■ What you need to do ■
From the line containing "Image resolution: width=1568" through the last line of the entries below, repeat each line word for word and leave out the rest.

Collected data
========================================================================
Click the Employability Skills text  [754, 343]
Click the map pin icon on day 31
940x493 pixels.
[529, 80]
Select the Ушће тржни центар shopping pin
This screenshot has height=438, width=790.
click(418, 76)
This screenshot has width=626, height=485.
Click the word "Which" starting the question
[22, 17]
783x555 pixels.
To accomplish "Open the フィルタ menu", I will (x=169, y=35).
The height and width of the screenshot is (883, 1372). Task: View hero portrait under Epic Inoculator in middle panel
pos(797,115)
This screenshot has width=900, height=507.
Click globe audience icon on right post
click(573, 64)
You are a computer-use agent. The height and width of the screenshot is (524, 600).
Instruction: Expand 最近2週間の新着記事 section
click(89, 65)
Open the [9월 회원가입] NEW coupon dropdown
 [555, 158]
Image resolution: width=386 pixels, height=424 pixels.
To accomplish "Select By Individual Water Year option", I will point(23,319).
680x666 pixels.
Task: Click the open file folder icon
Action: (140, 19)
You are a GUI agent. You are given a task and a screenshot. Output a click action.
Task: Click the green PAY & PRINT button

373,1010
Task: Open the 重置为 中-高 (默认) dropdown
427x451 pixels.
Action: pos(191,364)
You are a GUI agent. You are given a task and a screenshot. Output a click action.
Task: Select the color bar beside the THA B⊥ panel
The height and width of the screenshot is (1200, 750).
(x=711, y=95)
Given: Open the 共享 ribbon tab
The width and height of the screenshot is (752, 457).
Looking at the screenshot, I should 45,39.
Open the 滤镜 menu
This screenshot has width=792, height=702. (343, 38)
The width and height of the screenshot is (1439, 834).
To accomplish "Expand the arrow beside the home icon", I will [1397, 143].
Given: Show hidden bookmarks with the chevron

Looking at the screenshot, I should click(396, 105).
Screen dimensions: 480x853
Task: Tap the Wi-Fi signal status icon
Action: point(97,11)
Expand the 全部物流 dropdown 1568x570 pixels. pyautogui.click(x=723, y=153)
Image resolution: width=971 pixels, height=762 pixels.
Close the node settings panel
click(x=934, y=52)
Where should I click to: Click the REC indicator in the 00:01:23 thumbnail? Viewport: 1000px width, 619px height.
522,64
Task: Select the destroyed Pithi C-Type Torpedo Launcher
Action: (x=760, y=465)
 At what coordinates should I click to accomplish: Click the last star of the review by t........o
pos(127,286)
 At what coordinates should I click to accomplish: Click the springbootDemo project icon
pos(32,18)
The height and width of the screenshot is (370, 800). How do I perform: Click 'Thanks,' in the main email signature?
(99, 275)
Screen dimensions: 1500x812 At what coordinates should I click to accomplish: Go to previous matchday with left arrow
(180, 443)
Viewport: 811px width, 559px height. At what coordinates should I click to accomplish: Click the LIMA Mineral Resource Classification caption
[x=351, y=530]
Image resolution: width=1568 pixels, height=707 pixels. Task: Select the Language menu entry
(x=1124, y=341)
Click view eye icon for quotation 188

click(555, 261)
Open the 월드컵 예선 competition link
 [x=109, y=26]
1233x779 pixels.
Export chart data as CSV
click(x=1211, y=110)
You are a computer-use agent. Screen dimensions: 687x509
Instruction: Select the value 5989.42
========================================================================
■ Exercise answer ■
Image resolution: width=1568 pixels, height=707 pixels. Task: Select the Language menu entry
(x=1124, y=341)
Click view eye icon for quotation 188

click(555, 261)
Open the 월드컵 예선 competition link
 [x=109, y=26]
1233x779 pixels.
Export chart data as CSV
click(x=1211, y=110)
You are a computer-use agent. Screen dimensions: 687x509
Instruction: Select the value 5989.42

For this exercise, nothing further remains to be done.